MY LAST ACT OF DEFIANCE
Kazungula, Zambia           October 13, 2011

Down to my last $107, I approached the border with Zambia.
     I knew that, as an American, I should purchase a $50 visa to enter this country. But, I hoped that, because I'd already been to Zambia before, its immigration officials would let me in for less money or for free. I figured it would help my case when I told them of my financial difficulties.
     -- A half-Portuguese, half-Angolan man had once traveled to over a dozen African countries - with no money. He simply went to their borders, explained that he had no money, and camped out. Sometimes, the border officers bought the visa for him. Sometimes, he had to hitchhike between the border and capital of his current country several times, seeking diplomatic help; locals fed him on the way. Occasionally, he accidentally entered countries illegally, then reported himself to the police while inside. The stories of this flip-flop-wearing, dirty-backpack-carrying, dark-bearded man had inspired me. (See www.travelpod.com/members/ikono ... and learn Portuguese or French!) --
     I'd gone out of my way to avoid a busy, Tanzanian-Zambian border. I guessed the immigration officials at the quaint and rural Malawian-Zambian border would be more relaxed.
     Here, the border post was a tiny house alongside a dirt road. I sat on the back of a bicycle being driven by a Malawian; this was my taxi. We arrived to find the border post unmanned. A guy from the tiny shop across the road went to fetch the officer. I happily waited; this border post was perfect! Once the young officer arrived, I had to resist the urge to treat him like an old friend.
     But, he wasn't much help.
     "How lenient WERE they?" he said of the officers who'd let me in his country for $20 last time. He kept running to a hill so he could phone and ask advice from his bosses. He said I must buy the $50 visa. He suggested I also pay $30 to make up for the last visa I hadn't bought. And he said he might deny me entry, anyway, because I had a lack of funds.
     I sought flexibility within the rules, and a mere entry stamp. He said, "An entry stamp I could EASILY give you ..." I thought to myself: "So, why don't you then, blockhead?"
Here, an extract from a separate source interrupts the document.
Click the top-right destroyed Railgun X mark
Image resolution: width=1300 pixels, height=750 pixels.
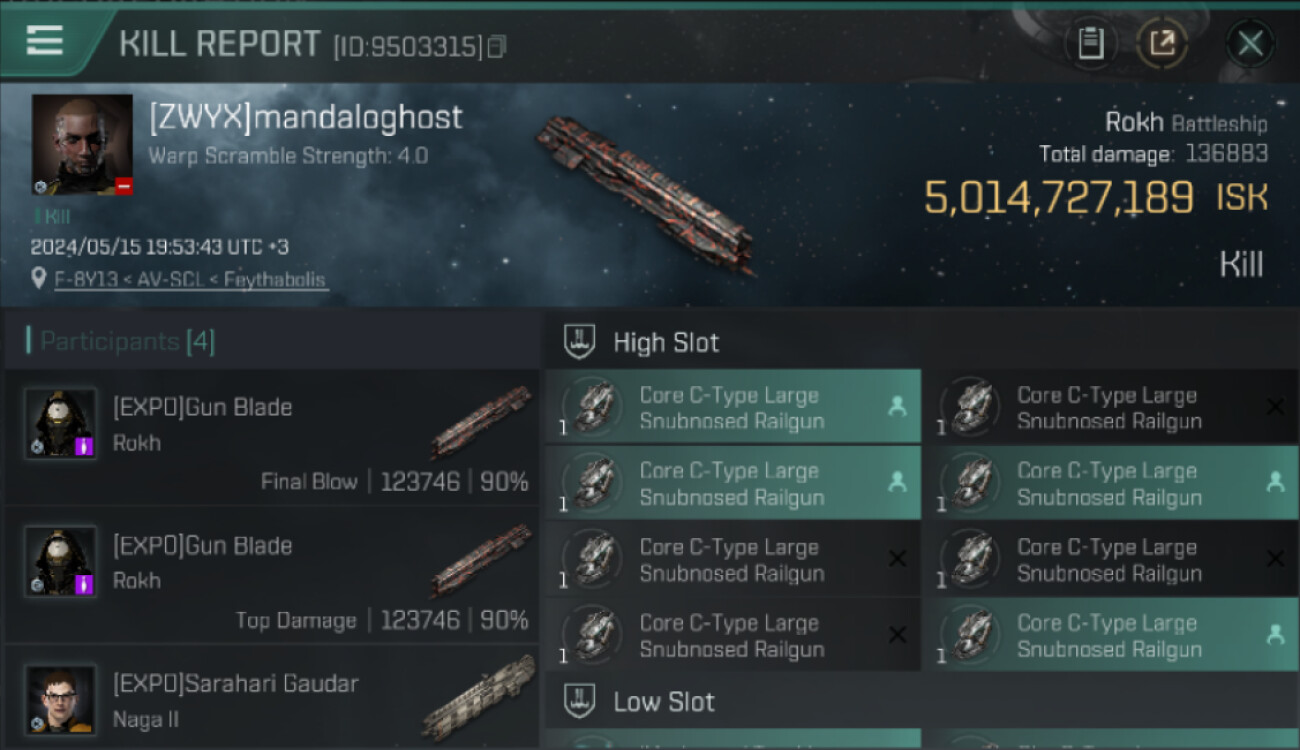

"There should be anarchy. Outlaw only the use of force to make others do things." - J.Breen philosophy

"The world belongs to anyone who stops for a moment, gazes, and goes on his way." - Colette

We decided I'd spend this night in my tent, beside the border post.
     In the morning, I said I'd agree to pay $50 for a visa. The officer called his boss, who said I could be granted entry. But, this small border post couldn't make change for my US$100 bill.
     The officer gave me an entry stamp. And he gave me a summons to go to the Zambian-Tanzanian border where I'd purchase my visa. It was September 5th. I was given permission to stay for three days with Teacher Ruth in her nearby Zambian village, before I'd proceed to buy the visa.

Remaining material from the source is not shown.